On the other hand, if the nonunion employee is laid off due to lack of work caused by the trade dispute, the employee is not subject to disqualification under Section 1262. In the 1953 Chrysler court case, the production workers, members of the union directly involved, took strike action. Nonunion office workers were laid off at a later date due to lack of production. The court held the nonunion employees were eligible since there was no voluntary action to leave on their part.
B. No Union Trade Disputes
Briefly stated, a trade dispute is defined as a controversy over conditions of work between a union or group of workers, acting in concert, and an employer. There is no requirement that a union must be involved in the trade dispute to meet the definition of a trade dispute.
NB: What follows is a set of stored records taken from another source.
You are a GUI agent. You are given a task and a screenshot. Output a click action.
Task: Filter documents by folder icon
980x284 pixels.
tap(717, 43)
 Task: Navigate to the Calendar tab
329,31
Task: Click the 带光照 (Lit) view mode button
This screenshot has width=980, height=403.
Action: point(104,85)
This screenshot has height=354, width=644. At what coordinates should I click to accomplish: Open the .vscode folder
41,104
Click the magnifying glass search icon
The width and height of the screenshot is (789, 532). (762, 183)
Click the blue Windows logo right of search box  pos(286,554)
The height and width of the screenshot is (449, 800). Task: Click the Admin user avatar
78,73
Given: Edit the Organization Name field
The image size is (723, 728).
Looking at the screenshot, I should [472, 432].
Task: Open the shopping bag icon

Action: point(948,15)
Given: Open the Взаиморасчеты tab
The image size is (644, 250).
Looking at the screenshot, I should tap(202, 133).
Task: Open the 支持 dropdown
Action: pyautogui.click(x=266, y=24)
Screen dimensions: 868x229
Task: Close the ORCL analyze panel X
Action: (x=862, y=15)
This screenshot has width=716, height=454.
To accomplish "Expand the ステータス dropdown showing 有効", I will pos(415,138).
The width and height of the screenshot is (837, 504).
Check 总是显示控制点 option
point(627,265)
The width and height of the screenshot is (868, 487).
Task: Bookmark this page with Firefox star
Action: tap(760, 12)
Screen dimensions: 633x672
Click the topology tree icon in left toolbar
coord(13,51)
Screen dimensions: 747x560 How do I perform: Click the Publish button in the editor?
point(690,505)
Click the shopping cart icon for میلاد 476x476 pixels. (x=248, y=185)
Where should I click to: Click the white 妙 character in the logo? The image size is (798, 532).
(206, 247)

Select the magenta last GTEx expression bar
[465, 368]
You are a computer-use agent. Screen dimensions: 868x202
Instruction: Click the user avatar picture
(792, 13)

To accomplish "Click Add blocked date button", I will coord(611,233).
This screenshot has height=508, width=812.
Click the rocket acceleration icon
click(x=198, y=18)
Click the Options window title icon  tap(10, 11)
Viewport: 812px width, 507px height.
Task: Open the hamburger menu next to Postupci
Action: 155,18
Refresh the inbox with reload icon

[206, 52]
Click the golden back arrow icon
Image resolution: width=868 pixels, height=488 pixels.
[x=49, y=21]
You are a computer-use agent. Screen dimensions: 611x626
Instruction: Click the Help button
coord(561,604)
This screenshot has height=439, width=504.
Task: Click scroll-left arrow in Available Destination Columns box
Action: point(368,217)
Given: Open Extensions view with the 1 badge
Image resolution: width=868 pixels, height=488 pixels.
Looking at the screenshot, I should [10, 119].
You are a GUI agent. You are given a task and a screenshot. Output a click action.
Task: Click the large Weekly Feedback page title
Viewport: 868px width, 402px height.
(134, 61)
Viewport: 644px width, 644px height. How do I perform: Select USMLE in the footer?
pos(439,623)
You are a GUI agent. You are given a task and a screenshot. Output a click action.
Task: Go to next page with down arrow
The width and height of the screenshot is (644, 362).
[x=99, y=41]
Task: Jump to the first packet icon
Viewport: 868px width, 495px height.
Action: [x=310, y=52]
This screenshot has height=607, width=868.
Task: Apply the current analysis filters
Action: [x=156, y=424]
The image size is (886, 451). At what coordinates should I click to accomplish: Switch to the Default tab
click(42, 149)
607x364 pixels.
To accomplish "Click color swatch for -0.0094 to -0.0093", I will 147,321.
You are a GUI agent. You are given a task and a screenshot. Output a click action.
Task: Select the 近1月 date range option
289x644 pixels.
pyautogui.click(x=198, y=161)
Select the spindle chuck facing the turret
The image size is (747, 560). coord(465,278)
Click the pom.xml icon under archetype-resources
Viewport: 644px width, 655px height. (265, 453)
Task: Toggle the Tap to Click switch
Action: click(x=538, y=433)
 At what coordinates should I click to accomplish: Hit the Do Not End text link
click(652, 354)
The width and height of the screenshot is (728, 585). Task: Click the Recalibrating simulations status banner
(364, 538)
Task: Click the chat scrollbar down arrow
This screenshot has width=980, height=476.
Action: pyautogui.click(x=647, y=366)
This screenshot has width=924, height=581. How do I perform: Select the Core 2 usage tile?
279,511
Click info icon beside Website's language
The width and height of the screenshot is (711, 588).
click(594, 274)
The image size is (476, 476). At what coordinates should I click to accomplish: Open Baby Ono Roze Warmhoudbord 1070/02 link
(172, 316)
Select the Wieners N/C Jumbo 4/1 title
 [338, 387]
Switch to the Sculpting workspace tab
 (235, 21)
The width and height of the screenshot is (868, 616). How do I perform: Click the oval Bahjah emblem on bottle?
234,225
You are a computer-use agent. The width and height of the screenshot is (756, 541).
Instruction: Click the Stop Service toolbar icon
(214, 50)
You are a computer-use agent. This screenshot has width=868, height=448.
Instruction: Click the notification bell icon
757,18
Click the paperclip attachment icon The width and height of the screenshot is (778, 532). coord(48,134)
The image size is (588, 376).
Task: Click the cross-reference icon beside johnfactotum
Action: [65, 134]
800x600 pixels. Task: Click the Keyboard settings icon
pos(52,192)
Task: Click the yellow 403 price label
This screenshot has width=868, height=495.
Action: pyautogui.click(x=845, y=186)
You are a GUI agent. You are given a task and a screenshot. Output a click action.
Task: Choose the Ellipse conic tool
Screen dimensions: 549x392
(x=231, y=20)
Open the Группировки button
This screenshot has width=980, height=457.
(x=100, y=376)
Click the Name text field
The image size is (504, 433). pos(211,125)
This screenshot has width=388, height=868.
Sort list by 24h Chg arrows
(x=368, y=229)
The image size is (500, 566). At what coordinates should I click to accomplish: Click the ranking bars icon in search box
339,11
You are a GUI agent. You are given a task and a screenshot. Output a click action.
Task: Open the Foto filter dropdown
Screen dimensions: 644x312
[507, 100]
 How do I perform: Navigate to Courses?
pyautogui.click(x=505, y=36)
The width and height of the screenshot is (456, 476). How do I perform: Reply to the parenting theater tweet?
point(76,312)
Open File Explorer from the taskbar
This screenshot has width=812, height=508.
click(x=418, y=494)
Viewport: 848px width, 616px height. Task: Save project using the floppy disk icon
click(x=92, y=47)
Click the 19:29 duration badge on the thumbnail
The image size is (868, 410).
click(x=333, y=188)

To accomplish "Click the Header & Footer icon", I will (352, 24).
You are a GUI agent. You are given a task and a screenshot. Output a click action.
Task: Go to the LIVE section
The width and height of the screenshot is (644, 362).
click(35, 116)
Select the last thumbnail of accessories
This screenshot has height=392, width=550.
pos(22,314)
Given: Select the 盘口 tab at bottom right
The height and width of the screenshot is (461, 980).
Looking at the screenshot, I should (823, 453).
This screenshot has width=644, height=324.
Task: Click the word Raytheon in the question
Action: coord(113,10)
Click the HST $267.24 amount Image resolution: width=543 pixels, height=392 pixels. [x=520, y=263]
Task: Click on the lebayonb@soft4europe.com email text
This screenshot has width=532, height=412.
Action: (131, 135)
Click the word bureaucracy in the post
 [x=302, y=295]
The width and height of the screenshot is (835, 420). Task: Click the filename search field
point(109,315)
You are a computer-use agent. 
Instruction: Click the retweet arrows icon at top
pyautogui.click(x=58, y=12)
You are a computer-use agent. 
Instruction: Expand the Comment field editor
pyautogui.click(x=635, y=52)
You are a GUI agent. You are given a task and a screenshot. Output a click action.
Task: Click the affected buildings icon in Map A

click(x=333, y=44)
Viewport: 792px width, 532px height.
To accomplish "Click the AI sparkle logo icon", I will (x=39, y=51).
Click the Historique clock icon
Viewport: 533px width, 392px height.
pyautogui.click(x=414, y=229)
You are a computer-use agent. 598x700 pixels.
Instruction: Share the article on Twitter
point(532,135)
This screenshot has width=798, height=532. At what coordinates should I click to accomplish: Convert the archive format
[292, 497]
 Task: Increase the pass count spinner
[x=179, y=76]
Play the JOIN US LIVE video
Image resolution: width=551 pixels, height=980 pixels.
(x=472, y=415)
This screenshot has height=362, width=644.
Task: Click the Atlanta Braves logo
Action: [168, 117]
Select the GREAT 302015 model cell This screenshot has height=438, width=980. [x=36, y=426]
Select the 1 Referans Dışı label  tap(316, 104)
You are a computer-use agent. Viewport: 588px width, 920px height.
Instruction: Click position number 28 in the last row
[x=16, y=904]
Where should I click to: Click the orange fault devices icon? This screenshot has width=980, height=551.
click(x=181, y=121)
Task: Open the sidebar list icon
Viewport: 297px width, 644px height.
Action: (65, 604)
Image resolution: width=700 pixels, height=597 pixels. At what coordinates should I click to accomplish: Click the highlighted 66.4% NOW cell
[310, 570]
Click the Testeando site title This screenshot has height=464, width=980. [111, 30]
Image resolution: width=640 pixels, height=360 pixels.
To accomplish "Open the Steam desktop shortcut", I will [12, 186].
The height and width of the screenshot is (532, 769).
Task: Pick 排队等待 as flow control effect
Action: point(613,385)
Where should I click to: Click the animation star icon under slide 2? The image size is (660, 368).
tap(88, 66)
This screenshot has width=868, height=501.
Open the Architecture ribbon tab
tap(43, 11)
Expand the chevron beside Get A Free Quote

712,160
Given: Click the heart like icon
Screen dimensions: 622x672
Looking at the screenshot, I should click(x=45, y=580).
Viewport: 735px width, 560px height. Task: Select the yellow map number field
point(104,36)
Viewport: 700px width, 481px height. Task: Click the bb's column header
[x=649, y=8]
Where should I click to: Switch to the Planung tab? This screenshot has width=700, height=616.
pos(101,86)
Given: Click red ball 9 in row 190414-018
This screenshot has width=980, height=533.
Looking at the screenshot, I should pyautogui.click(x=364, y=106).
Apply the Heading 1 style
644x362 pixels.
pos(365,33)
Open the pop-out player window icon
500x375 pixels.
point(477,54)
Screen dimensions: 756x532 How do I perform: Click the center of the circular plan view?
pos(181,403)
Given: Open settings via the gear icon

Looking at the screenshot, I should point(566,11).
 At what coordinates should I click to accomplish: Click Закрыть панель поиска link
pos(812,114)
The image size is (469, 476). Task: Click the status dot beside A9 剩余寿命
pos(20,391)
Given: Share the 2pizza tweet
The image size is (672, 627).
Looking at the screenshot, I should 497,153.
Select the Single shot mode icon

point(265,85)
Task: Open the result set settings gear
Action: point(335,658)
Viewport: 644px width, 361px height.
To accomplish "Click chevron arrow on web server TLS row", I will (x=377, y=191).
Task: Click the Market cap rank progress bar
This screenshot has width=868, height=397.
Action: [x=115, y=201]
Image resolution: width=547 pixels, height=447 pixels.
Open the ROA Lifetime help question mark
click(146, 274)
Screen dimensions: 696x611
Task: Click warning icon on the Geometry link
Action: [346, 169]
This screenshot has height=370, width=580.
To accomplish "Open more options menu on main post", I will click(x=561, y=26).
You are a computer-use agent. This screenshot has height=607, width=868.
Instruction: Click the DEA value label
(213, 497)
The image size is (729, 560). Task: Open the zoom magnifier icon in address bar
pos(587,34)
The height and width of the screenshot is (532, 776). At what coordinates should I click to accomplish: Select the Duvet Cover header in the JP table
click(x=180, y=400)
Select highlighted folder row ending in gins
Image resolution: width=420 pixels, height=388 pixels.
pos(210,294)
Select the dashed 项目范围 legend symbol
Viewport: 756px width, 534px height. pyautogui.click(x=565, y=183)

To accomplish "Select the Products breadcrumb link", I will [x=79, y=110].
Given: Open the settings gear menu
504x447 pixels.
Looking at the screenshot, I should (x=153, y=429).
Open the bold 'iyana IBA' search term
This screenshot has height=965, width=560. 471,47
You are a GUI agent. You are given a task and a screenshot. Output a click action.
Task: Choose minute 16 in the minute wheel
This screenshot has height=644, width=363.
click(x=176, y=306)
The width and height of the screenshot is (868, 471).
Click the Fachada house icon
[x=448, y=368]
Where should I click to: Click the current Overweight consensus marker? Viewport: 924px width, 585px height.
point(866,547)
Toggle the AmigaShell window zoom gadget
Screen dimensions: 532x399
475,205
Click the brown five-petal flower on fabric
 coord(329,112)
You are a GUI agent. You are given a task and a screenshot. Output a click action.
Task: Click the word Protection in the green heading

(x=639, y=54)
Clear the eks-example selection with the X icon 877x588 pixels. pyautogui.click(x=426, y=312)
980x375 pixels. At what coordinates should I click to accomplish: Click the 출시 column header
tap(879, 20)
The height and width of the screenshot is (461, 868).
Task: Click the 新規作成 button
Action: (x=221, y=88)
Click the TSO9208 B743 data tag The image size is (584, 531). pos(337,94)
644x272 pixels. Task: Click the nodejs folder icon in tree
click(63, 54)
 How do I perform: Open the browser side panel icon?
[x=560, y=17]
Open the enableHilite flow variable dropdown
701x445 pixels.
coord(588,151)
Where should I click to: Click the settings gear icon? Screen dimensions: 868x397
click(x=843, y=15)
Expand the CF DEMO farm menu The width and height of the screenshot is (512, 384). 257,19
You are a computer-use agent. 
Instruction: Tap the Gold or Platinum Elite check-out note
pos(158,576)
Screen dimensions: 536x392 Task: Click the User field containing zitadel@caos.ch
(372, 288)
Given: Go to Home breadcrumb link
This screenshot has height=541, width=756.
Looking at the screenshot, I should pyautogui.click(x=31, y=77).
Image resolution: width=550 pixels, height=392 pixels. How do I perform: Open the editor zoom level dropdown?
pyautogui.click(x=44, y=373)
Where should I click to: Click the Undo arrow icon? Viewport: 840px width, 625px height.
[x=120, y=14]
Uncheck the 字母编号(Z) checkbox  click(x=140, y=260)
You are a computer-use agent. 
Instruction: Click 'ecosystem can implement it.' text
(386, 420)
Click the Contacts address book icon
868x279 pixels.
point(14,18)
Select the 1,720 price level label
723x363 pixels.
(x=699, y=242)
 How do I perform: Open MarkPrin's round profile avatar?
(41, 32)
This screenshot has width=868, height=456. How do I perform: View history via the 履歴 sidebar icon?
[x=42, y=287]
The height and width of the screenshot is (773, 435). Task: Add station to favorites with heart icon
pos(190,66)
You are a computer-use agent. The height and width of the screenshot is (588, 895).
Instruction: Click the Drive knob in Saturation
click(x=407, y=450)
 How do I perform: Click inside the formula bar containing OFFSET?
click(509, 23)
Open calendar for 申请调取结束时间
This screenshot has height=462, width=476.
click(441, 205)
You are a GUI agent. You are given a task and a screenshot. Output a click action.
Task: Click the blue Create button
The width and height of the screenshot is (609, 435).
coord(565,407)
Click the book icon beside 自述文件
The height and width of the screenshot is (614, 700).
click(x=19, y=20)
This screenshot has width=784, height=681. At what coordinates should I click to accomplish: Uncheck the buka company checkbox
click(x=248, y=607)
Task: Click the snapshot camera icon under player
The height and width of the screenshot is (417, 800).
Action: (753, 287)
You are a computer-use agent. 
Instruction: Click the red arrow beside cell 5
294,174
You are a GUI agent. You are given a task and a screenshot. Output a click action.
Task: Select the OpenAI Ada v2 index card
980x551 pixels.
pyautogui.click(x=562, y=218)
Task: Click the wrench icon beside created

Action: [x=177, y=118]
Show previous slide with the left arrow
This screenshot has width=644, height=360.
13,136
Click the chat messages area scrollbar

In PB 399, 20 employees, who were not represented by a union, expressed dissatisfaction with overtime and unsafe working conditions to their foreman. Subsequently, the president reprimanded the employees for poor work. On that same day, a Friday, the employees left work without advance notice. No picket line was established. On Monday morning, the striking employees returned to the employer’s premises. At 9:30 a.m., the employees asked to see the president. At this point, the employees were terminated
The employer contended there was no true trade dispute because there was no uniformity of thought amongst the employees as to their reason for leaving work; grievances were not communicated to the employer; and it was essential to examine the merits of the walkout.
In holding there was a trade dispute within the meaning of Section 1262, the Board cited PB 24:
"The term "trade dispute" is a broad one and may be properly applied to any controversy which is reasonably related to employment and collective bargaining."
The Board cited numerous NLRB cases which have addressed the question of when employees were considered to be engaged in a trade dispute, including the following:
". . .employees have the right to engage in concerted activities for their mutual aid or protection even though no union activity be involved or collective bargaining contemplated (NLRB v. Phoenix Mutual Life Insurance Co.)"
The Board added:
"Spontaneous work stoppages by employees to protest grievances concerning working conditions are protected concerted activities within the scope of the National Labor Relations Act (Elam v. N.L.R.B. (1968), 395 F. 2d 611, 67 LRRM 2625; N.L.R.B. v. Phaostron Inst. & Elect. Co. (1965), 344 F. 2d 855, 59 LRRM 2175). In N.L.R.B. v. Washington Aluminum Co. (1962), 370 US 9, 50 LRRM 2235) the Supreme Court of the United States held that the language of Section 7 of the Act (29 USC Section 157) is broad enough to protect concerted activities whether they take place before, after, or at the same time a demand is made. The U.S. Court of Appeals, Ninth Circuit, in Electrokmec Design Co. v. N.L.R.B. (1969), 70 LRRM 3257) held that employees who fail to present a specific demand at the time they walk out does not have to be the most reasonable choice of action available in order for the employees to be protected under Section 7 of the Act."
The Board, in PB 399, then concluded that the claimant was discharged due to his participation in a trade dispute and that such action did not constitute misconduct under Section 1256.